The Dunedin City Council looks set to push for reintroduction of a passenger rail service between the city, Christchurch and Invercargill.

The council could call on the Government to produce a bolder rail strategy to make improvements to the Main South Line, potentially increasing the viability of passenger services.

A passing loop between Mosgiel and Caversham might also be pushed, as well as a trial of a commuter service between Dunedin and Mosgiel.

The Southerner train service ended in 2002 after it was deemed to be unviable without a subsidy.

Slow travel times on the line are also considered to be an issue.

The city council is set to make its pitch for reconsideration of southern services to the Government as part of an inquiry into the future of inter-regional passenger rail in New Zealand.

The Southerner train leaves Dunedin Railway Station in 2001. The Dunedin City Council could push...
The Southerner train leaves Dunedin Railway Station in 2001. The Dunedin City Council could push for investment in the Main South Line, which could make passenger services to Christchurch and Invercargill viable. The Southerner service finished in 2002. PHOTO: GERARD O’BRIEN

Councillors are due to discuss a draft submission to the Government tomorrow.

It has been signalled in the draft submission that a New Zealand rail plan and rail network investment programme is of limited ambition and focused on the North Island.

The draft submission queries whether Otago and Southland are expected to put up with the existing low level of service.

"If New Zealand wants to achieve its carbon zero goals, rail needs to play a much bigger role in our transport system, and greater ambition is needed to drive improvements to rail in the South Island," the draft says.

The Government should "provide investment to undertake further investigation into the reintroduction of passenger rail services within Dunedin and the wider region".

Investment in the line would be needed to improve journey times so rail could be more competitive with other transport modes, it is argued.

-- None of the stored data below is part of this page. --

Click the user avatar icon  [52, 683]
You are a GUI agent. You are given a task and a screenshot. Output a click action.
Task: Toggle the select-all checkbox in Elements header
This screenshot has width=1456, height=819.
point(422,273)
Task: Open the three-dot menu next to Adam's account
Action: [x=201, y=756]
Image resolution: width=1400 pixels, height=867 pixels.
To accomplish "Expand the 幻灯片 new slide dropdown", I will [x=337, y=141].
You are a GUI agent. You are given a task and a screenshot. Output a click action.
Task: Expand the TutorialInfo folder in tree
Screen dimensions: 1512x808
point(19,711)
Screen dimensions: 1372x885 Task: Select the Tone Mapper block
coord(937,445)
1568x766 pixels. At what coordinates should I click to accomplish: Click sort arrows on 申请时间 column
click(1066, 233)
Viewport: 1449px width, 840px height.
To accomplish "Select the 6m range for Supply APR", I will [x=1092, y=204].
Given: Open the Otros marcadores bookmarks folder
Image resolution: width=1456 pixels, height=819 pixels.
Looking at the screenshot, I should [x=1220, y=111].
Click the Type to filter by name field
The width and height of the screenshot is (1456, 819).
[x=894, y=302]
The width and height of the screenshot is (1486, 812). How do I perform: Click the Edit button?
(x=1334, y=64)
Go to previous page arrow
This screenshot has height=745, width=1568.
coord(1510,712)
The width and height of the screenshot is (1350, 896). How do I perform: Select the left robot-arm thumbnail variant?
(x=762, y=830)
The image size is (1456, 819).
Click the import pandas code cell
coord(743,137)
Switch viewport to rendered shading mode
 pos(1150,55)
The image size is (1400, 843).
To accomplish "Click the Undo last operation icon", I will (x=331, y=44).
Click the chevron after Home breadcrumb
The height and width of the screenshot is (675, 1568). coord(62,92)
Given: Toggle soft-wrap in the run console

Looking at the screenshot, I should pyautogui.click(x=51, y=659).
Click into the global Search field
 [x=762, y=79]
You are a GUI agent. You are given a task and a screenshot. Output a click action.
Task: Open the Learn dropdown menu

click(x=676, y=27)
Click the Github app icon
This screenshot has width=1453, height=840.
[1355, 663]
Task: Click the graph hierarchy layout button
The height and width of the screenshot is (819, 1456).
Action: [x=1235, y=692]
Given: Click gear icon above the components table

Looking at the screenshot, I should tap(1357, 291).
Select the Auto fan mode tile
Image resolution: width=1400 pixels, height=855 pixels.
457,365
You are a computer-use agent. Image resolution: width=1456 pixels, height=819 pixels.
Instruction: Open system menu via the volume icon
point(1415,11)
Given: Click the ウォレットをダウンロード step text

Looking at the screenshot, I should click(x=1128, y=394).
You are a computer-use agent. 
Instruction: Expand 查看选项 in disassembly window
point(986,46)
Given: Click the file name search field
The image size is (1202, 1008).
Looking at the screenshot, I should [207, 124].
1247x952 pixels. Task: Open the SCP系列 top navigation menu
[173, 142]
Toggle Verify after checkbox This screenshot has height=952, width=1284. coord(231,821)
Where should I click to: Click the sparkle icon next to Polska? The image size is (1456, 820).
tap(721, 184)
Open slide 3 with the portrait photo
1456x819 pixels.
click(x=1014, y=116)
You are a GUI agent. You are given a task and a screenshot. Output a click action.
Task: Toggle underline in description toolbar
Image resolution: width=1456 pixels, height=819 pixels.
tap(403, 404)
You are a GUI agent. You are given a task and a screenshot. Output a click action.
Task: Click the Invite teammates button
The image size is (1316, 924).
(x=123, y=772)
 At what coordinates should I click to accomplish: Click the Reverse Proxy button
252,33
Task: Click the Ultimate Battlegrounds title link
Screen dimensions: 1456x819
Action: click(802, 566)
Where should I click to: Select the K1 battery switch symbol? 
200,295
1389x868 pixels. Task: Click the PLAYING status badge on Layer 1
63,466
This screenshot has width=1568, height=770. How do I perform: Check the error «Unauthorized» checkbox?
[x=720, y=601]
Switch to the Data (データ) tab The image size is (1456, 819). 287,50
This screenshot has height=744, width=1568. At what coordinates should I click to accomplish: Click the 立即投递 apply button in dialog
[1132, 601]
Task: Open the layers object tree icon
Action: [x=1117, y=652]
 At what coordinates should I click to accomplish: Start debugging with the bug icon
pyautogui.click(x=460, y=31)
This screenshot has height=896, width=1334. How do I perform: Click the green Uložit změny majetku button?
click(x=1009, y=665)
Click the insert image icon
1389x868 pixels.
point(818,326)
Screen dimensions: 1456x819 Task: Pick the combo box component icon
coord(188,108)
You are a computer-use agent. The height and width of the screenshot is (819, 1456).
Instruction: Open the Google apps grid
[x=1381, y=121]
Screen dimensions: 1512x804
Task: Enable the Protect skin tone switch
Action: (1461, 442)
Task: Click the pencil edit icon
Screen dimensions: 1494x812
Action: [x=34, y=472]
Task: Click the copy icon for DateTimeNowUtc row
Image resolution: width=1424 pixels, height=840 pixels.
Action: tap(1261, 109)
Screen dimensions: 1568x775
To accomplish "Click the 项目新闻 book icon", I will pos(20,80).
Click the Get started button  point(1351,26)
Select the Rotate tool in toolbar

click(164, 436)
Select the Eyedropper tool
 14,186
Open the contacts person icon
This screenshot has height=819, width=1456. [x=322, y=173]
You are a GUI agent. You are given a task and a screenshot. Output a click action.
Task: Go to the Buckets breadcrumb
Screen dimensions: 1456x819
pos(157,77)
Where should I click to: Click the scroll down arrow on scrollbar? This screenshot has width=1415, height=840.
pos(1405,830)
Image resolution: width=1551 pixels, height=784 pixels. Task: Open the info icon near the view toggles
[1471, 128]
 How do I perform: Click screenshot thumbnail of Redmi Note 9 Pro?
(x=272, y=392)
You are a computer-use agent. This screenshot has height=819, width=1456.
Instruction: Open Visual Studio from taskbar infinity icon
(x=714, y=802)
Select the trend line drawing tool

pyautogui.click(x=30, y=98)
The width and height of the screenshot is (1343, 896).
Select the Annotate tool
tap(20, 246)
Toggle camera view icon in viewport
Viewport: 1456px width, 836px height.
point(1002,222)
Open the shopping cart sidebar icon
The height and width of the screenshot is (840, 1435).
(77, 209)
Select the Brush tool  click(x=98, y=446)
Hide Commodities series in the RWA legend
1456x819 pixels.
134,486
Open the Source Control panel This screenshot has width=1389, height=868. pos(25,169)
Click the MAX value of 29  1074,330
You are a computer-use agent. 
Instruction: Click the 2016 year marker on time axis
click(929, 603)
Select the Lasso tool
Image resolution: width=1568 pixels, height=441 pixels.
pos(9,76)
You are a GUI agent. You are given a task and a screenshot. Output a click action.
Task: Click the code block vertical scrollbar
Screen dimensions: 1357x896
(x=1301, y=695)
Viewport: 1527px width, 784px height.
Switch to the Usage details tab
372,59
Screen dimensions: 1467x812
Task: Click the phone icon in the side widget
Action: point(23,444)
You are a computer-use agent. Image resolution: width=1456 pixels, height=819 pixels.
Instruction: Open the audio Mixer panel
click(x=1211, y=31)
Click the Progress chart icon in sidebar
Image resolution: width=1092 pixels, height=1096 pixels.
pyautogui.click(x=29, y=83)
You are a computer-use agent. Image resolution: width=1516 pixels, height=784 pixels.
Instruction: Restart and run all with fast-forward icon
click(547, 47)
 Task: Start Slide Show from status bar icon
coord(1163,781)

Improvements to the line to support increased freight movements "should be considered as enabling for inter-regional passenger services".

The draft submission indicated the council would acknowledge the need for a stronger evidence base for re-establishment of passenger rail between Mosgiel and Dunedin and it might request development of a business case about this.

It is envisaged the business case might include "a trial of sufficient length to demonstrate the feasibility of a Mosgiel-Dunedin commuter service".

The council looks set to highlight capacity constraints since removal of the double track between Mosgiel and Caversham.

This presents a barrier to the introduction of commuter rail.

The council is poised to submit that the Government considers investing in a rail passing loop as a priority.